When experimenting with complicated models, dbacl will quickly fill up its hash
tables. dbacl is designed to use a predictable amount of memory (to prevent nasty surprises on some systems). The default hash table size in version 1.1 is 15, which is enough for 32,000 unique features and produces a 512K category file on my system. You can use the -h switch to select hash table size, in powers of two. Beware that learning takes much more memory than classifying. Use the -V switch to find out the cost per feature. On my system, each feature costs 6 bytes for classifying but 17 bytes for learning.
For testing, I use the collected works of Mark Twain, which is a 19MB pure text file. Timings are on a 500Mhz Pentium III.
command |
Unique features |
Category size |
Learning time |
dbacl -l twain1 Twain-Collected_Works.txt -w 1 -h 16 |
49,251 |
512K |
0m9.240s |
dbacl -l twain2 Twain-Collected_Works.txt -w 2 -h 20 |
909,400 |
6.1M |
1m1.100s |
dbacl -l twain3 Twain-Collected_Works.txt -w 3 -h 22 |
3,151,718 |
24M |
3m42.240s |
As can be seen from this table, including bigrams and trigrams has a noticeable
memory and performance effect during learning.
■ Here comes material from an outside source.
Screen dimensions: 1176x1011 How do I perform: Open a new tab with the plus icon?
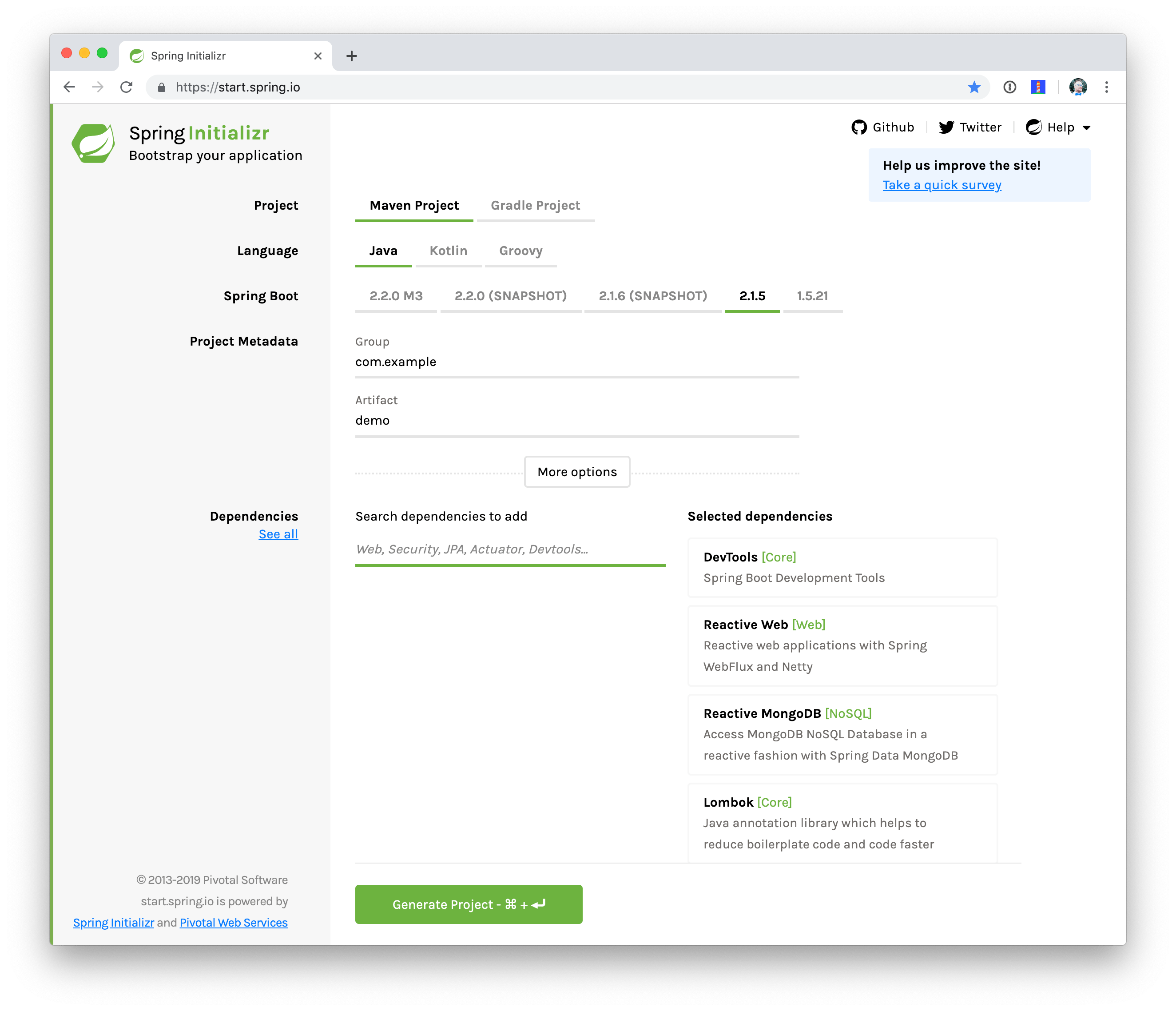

Luckily, classification speed
is only affected by the number of features found in the unknown document.
command |
features |
Classification time |
dbacl -c twain1 Twain-Collected_Works.txt |
unigrams |
0m4.860s |
dbacl -c twain2 Twain-Collected_Works.txt |
unigrams and bigrams |
0m8.930s |
dbacl -c twain3 Twain-Collected_Works.txt |
unigrams, bigrams and trigrams |
0m12.750s |
The heavy memory requirements during learning of complicated models can be
reduced at the expense of the model itself. dbacl has a feature decimation switch
which slows down the hash table filling rate by simply ignoring many of the
features found in the input.
|
|